やること
以下の行をすべて番号付きのリストに書き直してください。空行は除き、画像は回答に含めないでください。

提供データ
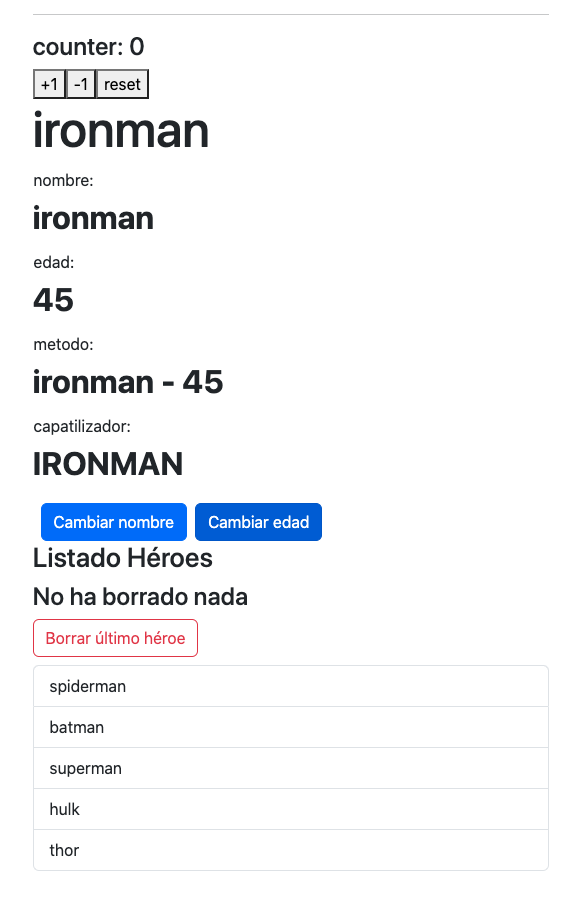Click the nombre: ironman value

click(x=93, y=218)
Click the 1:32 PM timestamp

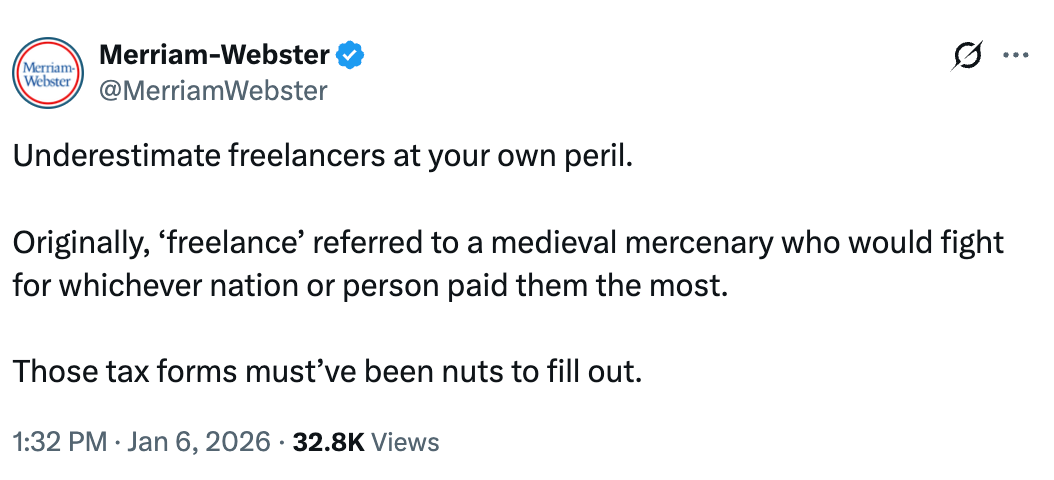[x=59, y=441]
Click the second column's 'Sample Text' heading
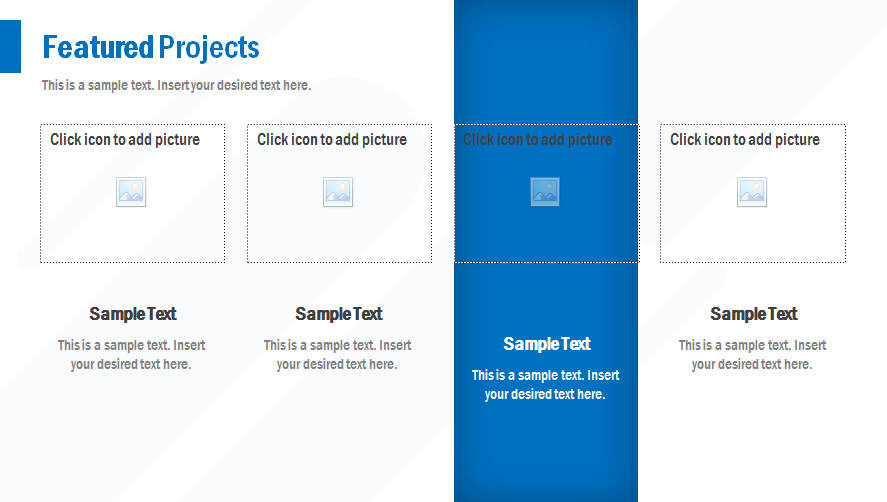The width and height of the screenshot is (887, 502). tap(339, 314)
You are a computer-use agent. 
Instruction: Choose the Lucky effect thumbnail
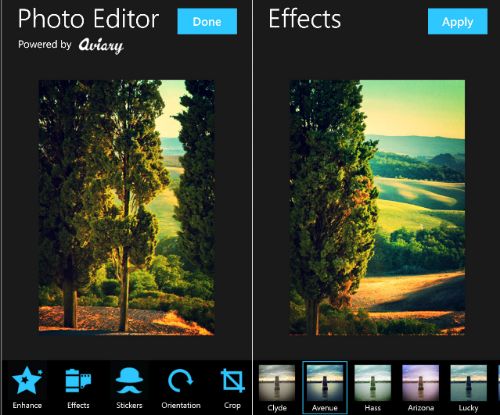coord(468,383)
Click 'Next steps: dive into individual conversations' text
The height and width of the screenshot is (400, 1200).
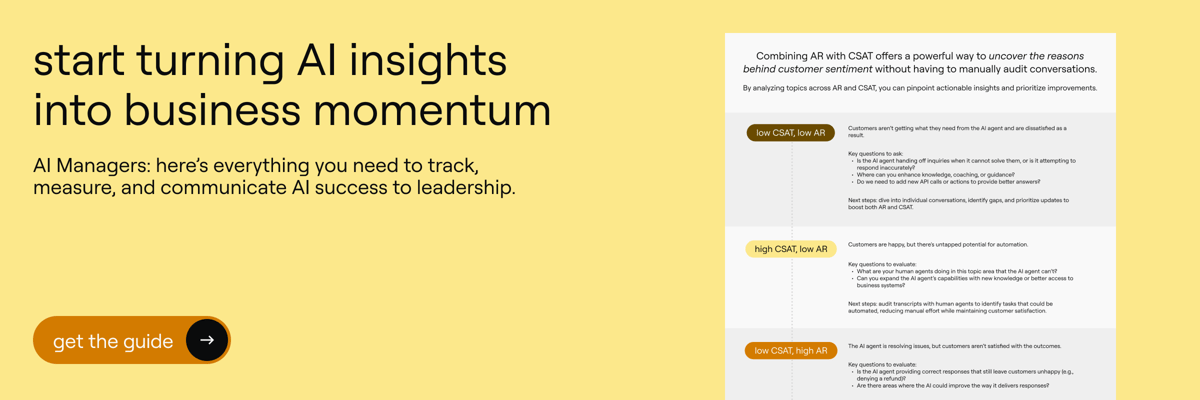[x=958, y=204]
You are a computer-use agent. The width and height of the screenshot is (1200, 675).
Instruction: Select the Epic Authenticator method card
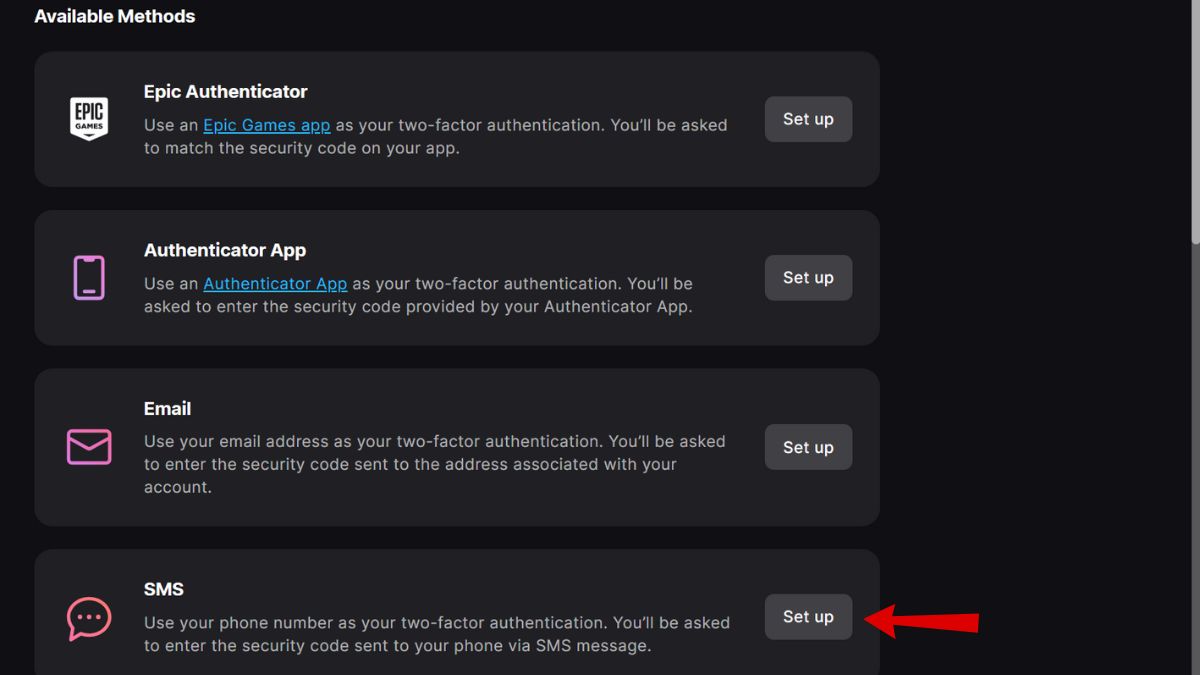pyautogui.click(x=456, y=119)
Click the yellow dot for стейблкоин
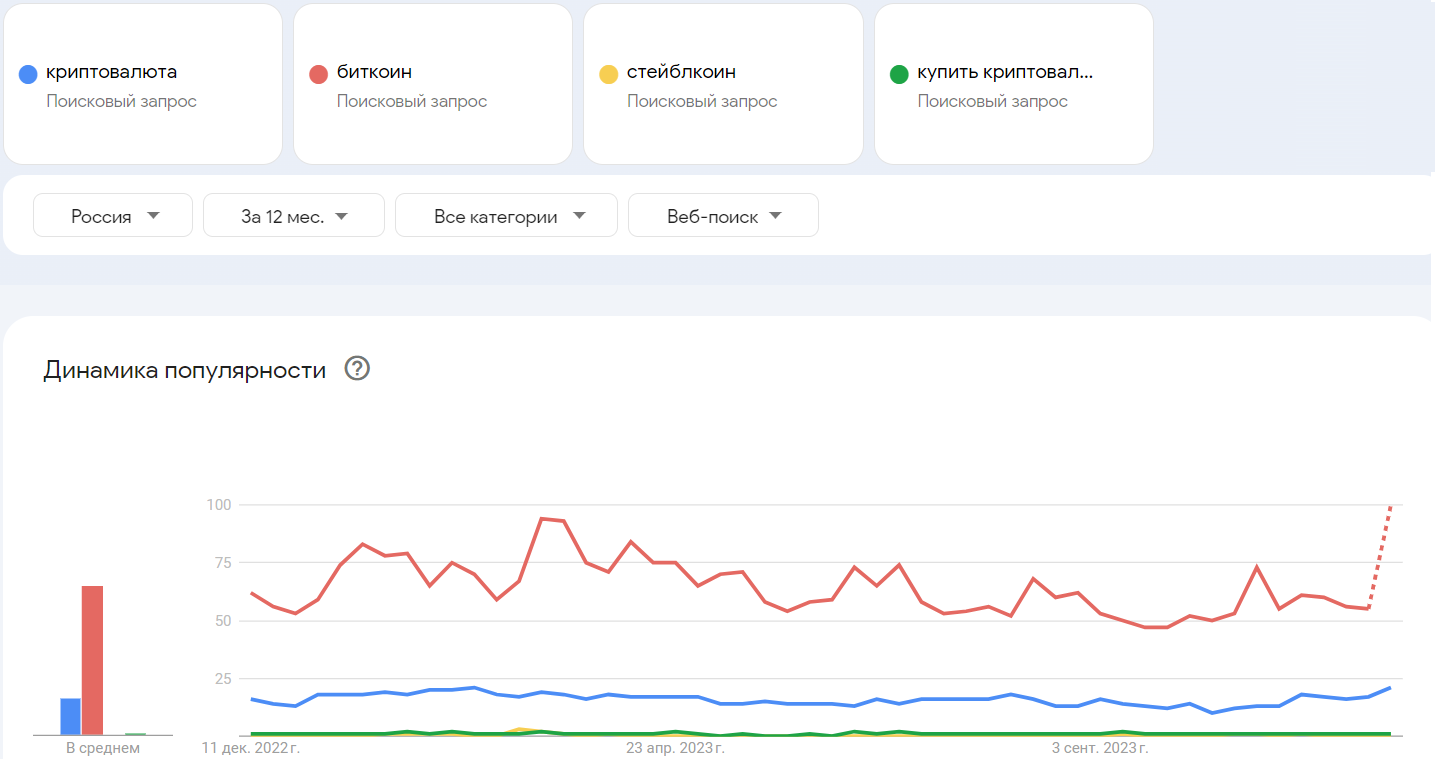Image resolution: width=1435 pixels, height=759 pixels. click(x=608, y=74)
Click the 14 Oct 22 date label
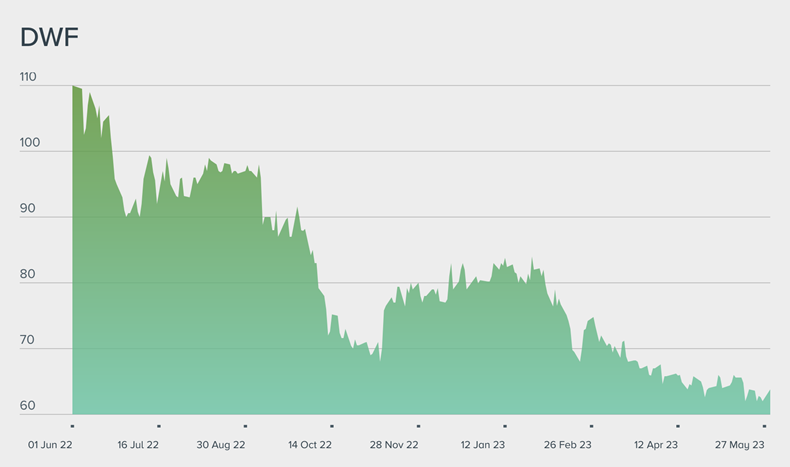The height and width of the screenshot is (467, 790). pyautogui.click(x=310, y=444)
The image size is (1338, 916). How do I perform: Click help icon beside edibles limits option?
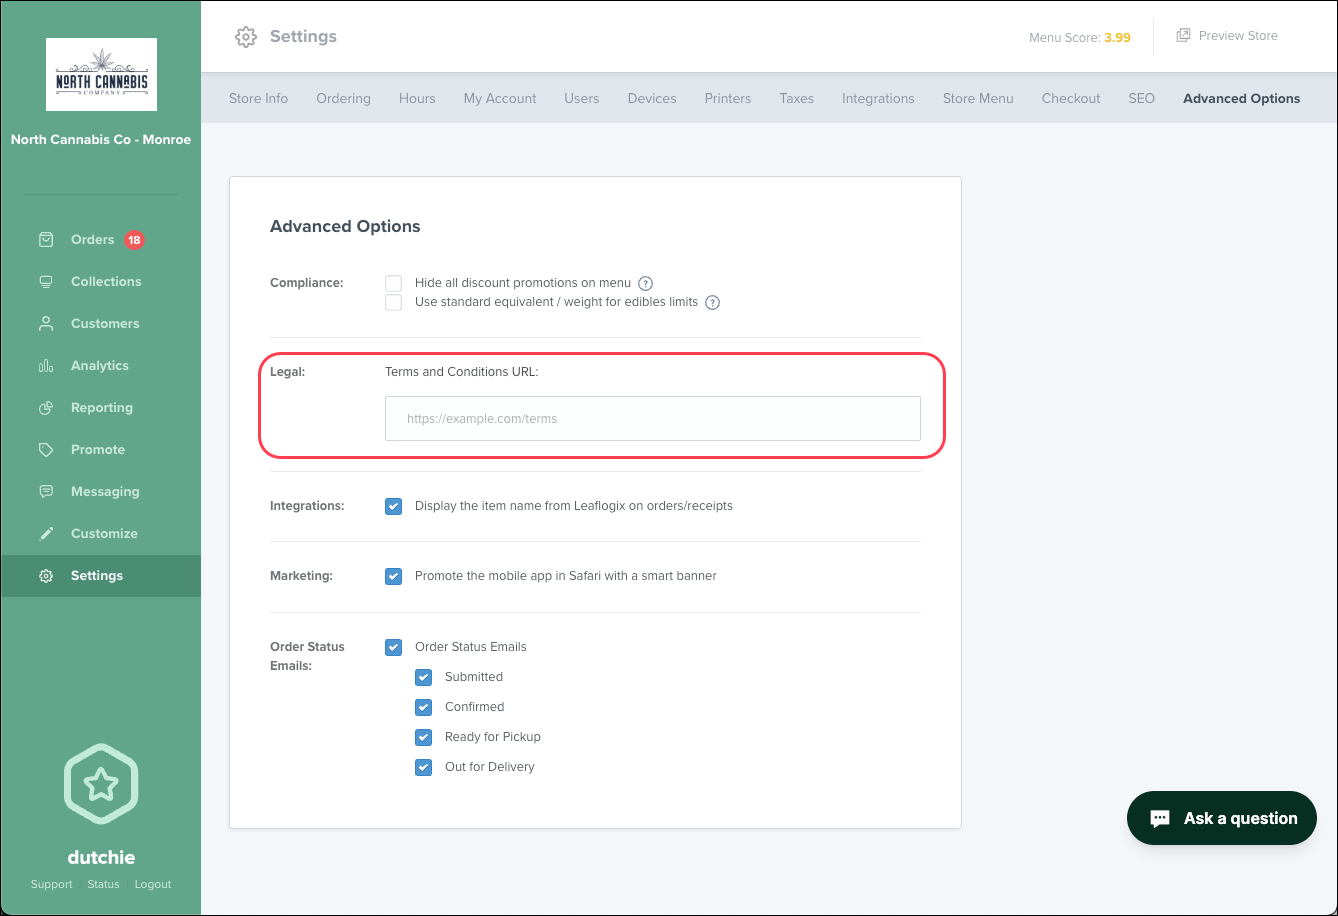[713, 303]
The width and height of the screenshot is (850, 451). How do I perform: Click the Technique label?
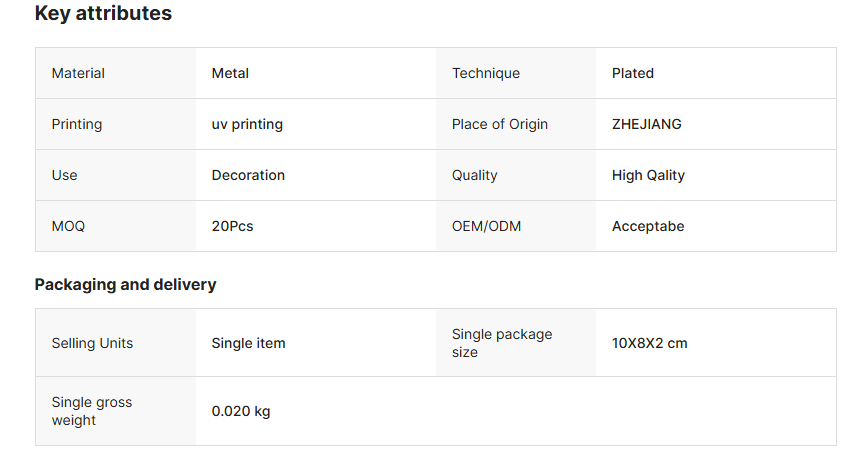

回答
1. Click the nombre: ironman value
2. click(x=93, y=218)
3. Click the 1:32 PM timestamp
4. [x=59, y=441]
5. Click the second column's 'Sample Text' heading
6. The width and height of the screenshot is (887, 502). tap(339, 314)
7. You are a computer-use agent. 
8. Instruction: Choose the Lucky effect thumbnail
9. coord(468,383)
10. Click 'Next steps: dive into individual conversations' text
11. The height and width of the screenshot is (400, 1200).
12. [x=958, y=204]
13. You are a computer-use agent. The width and height of the screenshot is (1200, 675).
14. Instruction: Select the Epic Authenticator method card
15. pyautogui.click(x=456, y=119)
16. Click the yellow dot for стейблкоин
17. Image resolution: width=1435 pixels, height=759 pixels. click(x=608, y=74)
18. Click the 14 Oct 22 date label
19. The height and width of the screenshot is (467, 790). pyautogui.click(x=310, y=444)
20. The image size is (1338, 916). How do I perform: Click help icon beside edibles limits option?
21. [713, 303]
22. The width and height of the screenshot is (850, 451). How do I perform: Click the Technique label?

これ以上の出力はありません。